A report issued by a British Christian organization asserts that "Most of the obstacles children face today are linked to the belief among adults that the prime duty of the individual is to make the most of their own life, rather than contribute to the good of others."

(It's available in bound form on Amazon.)

Normally, I resent a religious organization telling me to have "family values," because what usually comes next is an order to stay home in the kitchen, baking pies for my family.

But this group didn't say I can't work. Instead, they call on parents to simply love their children and be committed to one another, and for the government to offer a number of things, including "civil birth ceremonies" which would presumably cement parents' feeling of responsiblity toward their children.

Not only was I surprised to find myself agreeing with a church group, but I found myself wanting to go farther than its recommendations. I'd recommend that parents -- as a couple -- examine the number of hours that work and other pursuits separate them from their children, and work to reduce those hours.

That doesn't mean that all mothers should forsake work outside the home.
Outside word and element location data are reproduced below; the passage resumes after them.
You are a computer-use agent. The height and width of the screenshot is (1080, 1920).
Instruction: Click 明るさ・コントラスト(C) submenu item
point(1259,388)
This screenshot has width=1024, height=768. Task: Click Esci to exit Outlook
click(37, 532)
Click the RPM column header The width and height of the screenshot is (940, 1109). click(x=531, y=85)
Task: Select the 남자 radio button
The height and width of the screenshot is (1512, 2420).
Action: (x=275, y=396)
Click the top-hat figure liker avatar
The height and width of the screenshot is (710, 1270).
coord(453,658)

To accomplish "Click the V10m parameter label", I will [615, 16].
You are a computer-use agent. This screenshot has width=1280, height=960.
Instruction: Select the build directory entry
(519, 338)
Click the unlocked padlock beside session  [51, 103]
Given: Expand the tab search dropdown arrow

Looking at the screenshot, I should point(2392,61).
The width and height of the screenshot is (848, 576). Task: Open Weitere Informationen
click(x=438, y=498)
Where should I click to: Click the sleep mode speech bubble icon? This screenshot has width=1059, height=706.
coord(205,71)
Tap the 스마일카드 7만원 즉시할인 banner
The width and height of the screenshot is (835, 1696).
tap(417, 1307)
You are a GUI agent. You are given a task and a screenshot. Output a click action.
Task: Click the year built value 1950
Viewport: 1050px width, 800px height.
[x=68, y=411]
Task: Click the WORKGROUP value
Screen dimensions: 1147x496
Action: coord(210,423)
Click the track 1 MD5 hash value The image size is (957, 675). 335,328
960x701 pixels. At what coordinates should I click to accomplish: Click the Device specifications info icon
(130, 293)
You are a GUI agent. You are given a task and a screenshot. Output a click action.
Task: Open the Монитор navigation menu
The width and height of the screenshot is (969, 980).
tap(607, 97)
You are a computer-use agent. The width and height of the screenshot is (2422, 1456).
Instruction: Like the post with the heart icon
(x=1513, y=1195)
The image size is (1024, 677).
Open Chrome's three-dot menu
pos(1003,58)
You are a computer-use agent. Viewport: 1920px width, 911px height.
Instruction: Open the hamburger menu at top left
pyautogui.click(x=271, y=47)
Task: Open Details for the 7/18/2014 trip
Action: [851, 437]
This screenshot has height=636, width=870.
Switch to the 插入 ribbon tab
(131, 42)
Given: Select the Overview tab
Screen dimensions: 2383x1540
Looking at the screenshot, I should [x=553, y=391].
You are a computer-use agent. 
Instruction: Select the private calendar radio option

That means that between them, parents should not be working more hours than they have to, at the expense of the children.

Problems attributed to parental work schedules in the report include premature sexual activity and spending way too many hours under the influence of media and video games.

Maybe if anything good comes out of this recession, it will be that newly under- and unemployed parents realize that their families need fewer material things than they thought, and that time at home is never time wasted.